TRY IT
Which lines in the records below contain the word "with"? Return each of them.

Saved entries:
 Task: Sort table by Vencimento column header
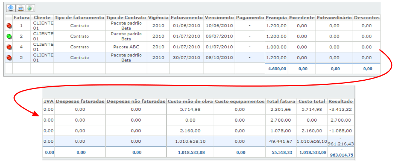point(219,17)
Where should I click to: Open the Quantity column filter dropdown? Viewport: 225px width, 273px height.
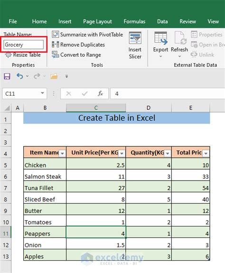coord(168,154)
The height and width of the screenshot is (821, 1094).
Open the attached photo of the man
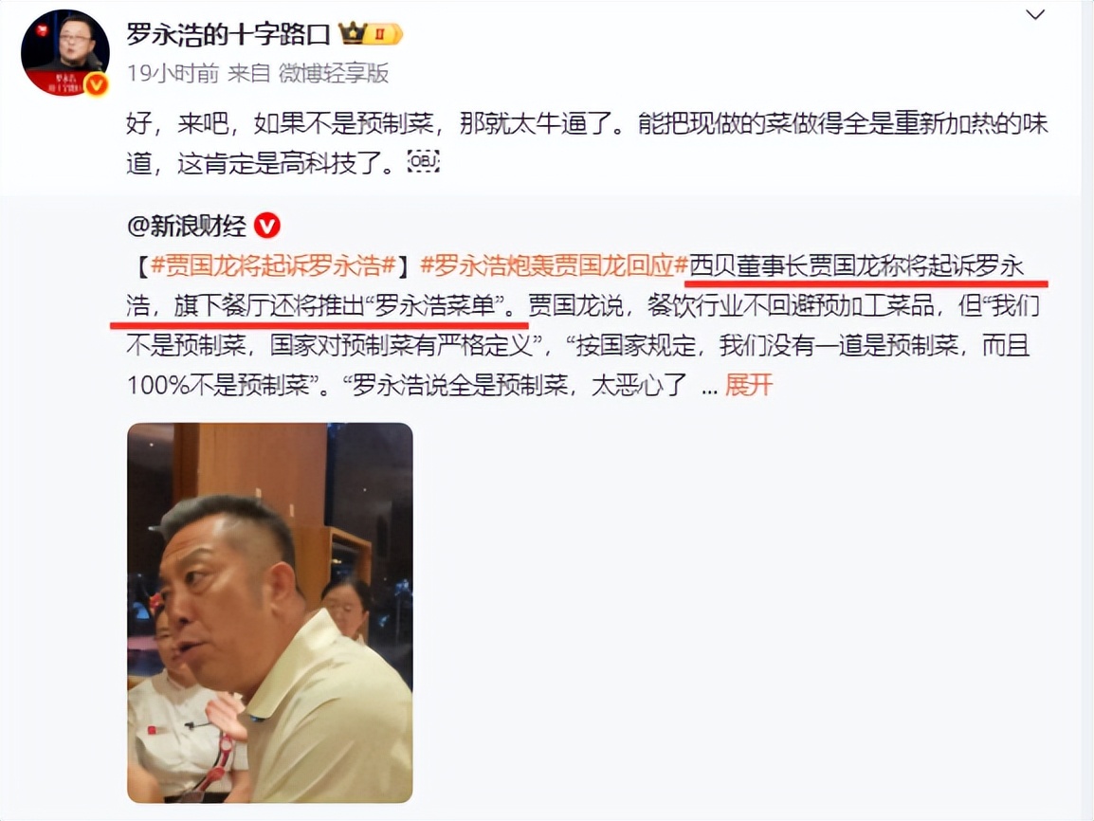(x=270, y=612)
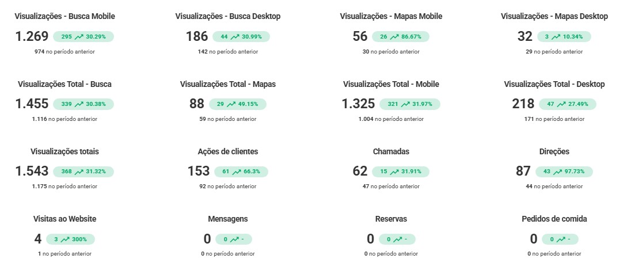Click the trend arrow in Mensagens badge
The height and width of the screenshot is (270, 627).
[x=234, y=239]
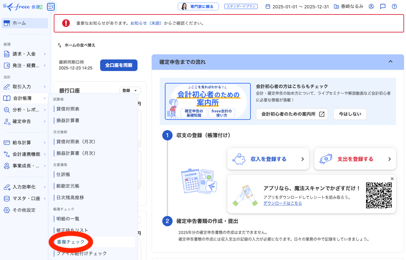Select the 確定申告 sidebar icon
Image resolution: width=406 pixels, height=260 pixels.
7,121
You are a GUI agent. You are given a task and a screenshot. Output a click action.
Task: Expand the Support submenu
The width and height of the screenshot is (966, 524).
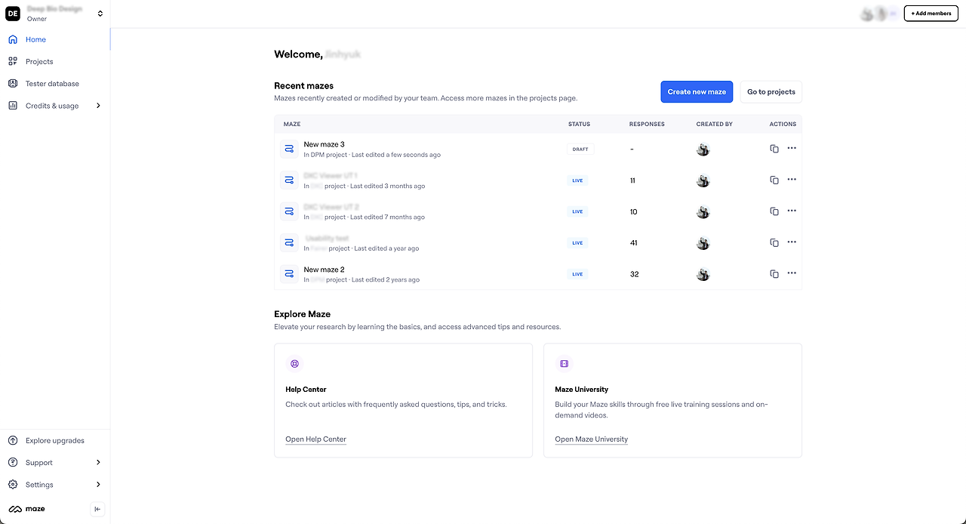coord(98,462)
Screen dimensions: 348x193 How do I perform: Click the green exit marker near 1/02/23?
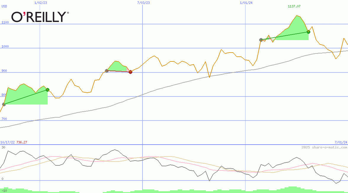point(47,90)
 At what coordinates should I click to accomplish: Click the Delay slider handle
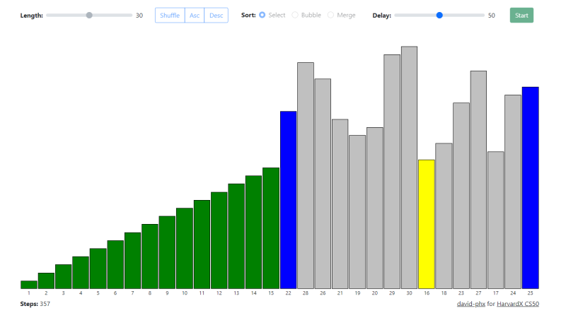(439, 15)
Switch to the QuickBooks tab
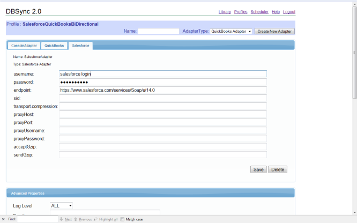Image resolution: width=357 pixels, height=223 pixels. [x=54, y=46]
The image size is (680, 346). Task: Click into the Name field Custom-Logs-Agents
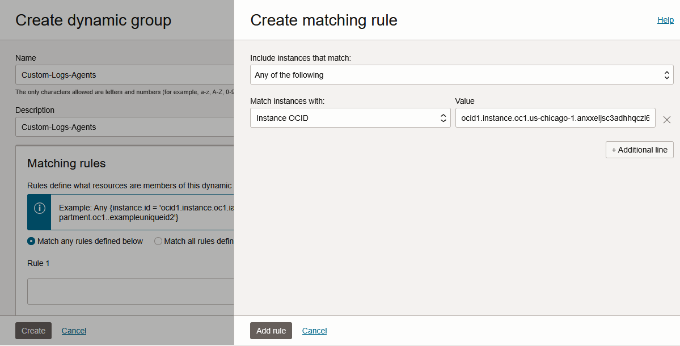pyautogui.click(x=125, y=75)
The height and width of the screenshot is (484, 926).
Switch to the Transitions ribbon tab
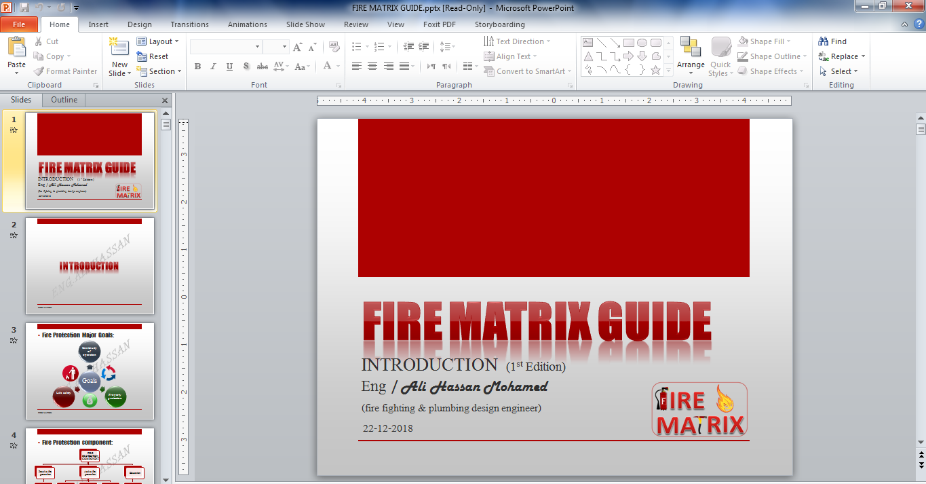189,24
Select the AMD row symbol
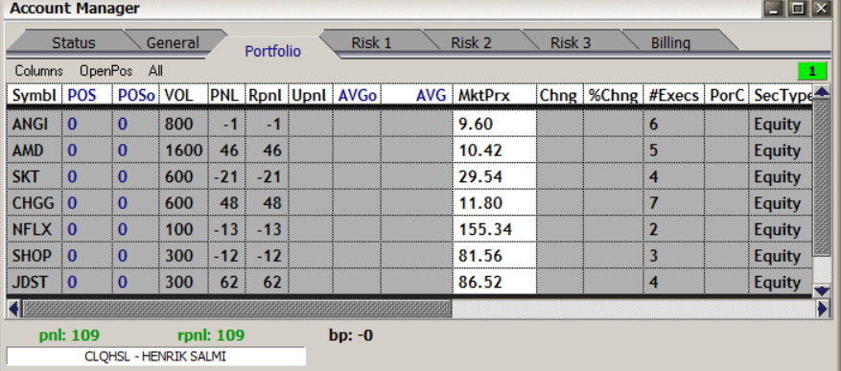The image size is (841, 371). pos(28,151)
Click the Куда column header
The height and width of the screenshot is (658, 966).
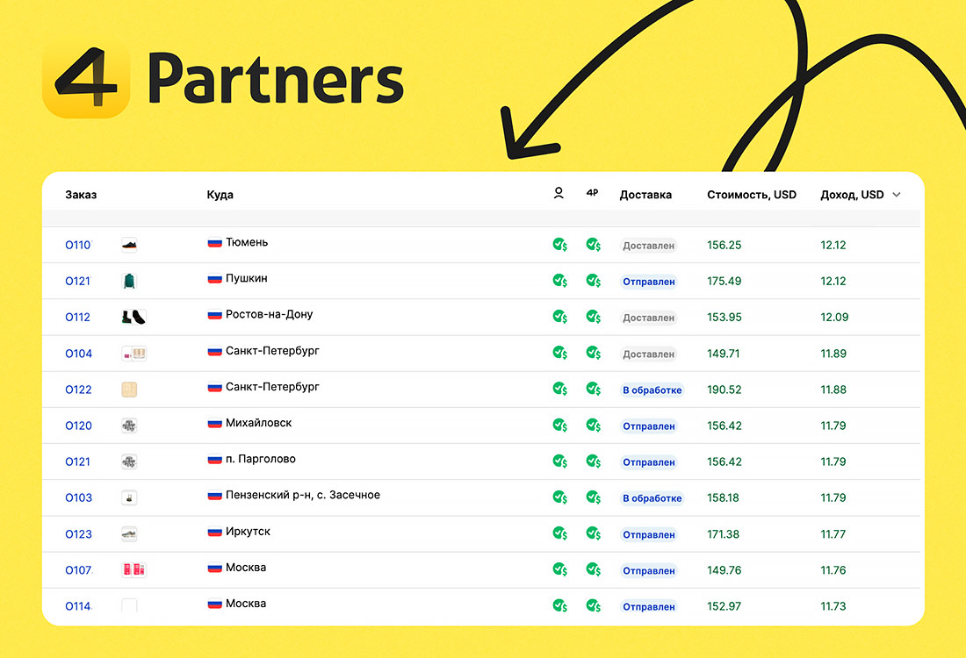pos(220,195)
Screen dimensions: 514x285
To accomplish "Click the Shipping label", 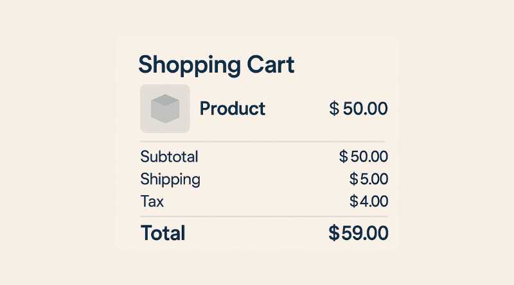I will (x=170, y=178).
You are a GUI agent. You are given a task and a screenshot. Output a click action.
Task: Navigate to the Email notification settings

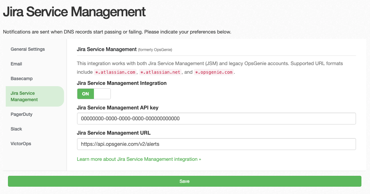tap(16, 64)
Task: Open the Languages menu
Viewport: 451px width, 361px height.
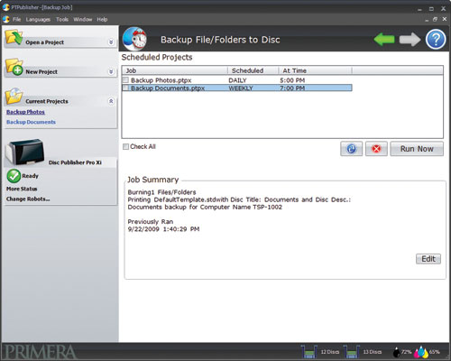Action: [x=38, y=19]
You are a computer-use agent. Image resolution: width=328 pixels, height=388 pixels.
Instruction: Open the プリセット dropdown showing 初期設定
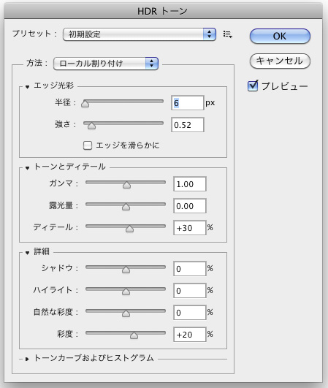pyautogui.click(x=140, y=34)

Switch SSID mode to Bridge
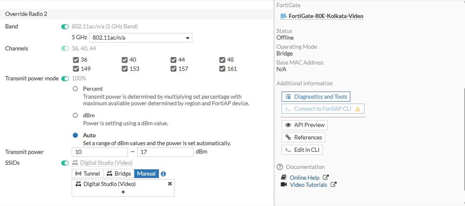click(119, 174)
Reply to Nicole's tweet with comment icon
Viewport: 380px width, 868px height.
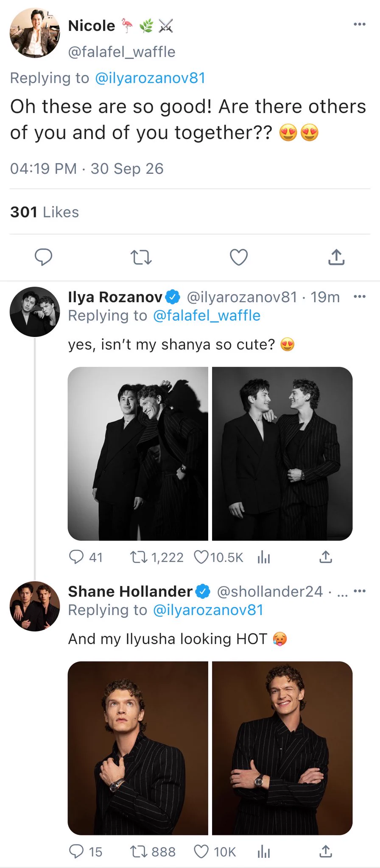[43, 257]
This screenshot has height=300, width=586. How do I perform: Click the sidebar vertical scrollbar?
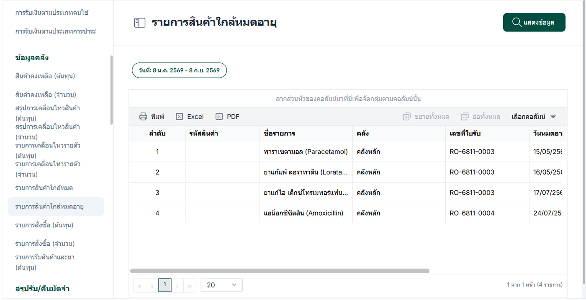(111, 90)
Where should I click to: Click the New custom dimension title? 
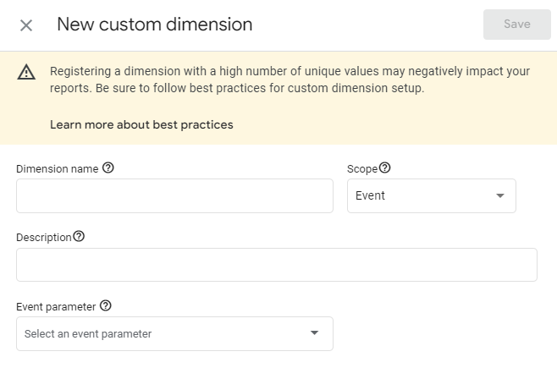(155, 25)
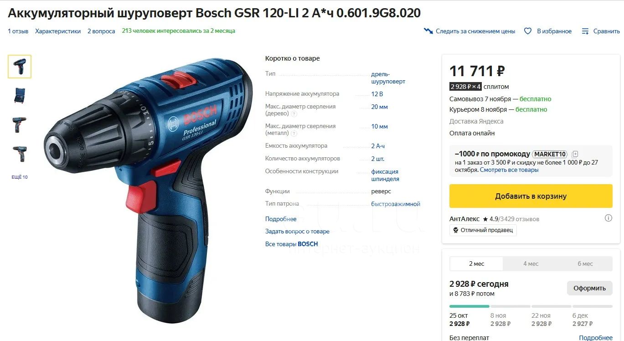Click the price drop tracking icon
This screenshot has width=624, height=341.
tap(428, 31)
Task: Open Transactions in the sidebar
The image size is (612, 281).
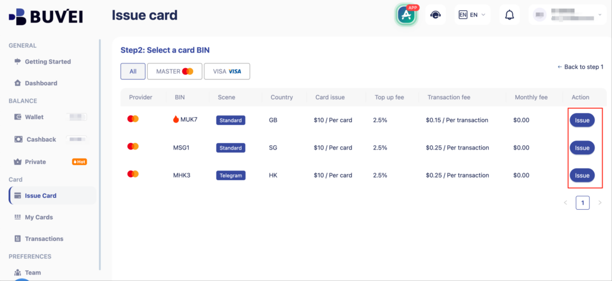Action: [44, 239]
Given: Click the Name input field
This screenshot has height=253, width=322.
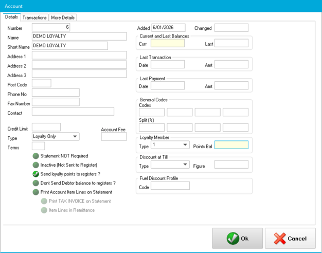Looking at the screenshot, I should (79, 37).
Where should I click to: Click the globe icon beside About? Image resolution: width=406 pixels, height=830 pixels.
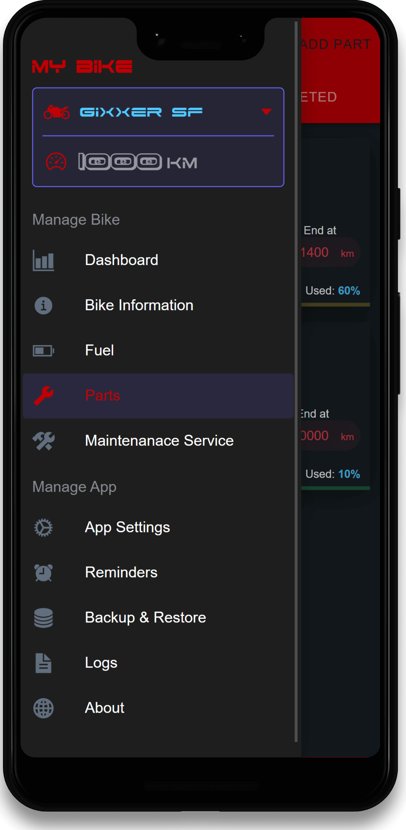43,708
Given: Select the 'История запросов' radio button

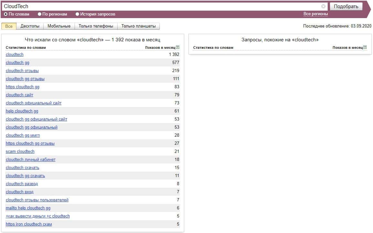Looking at the screenshot, I should (78, 14).
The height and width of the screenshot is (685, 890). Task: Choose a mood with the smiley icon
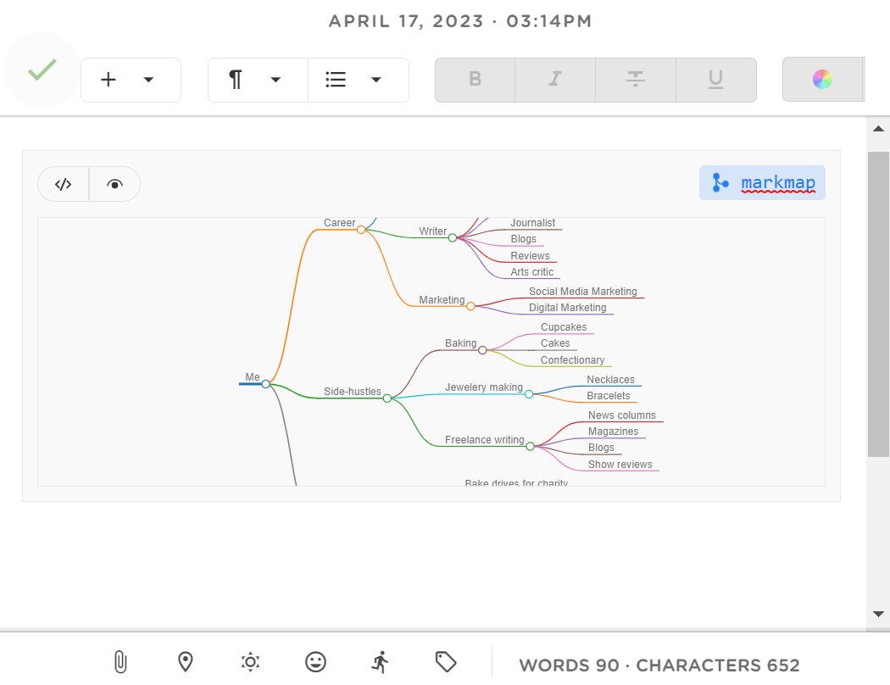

REPLY
Reply to Nicole's tweet with comment icon
The height and width of the screenshot is (685, 890). Task: Choose a mood with the smiley icon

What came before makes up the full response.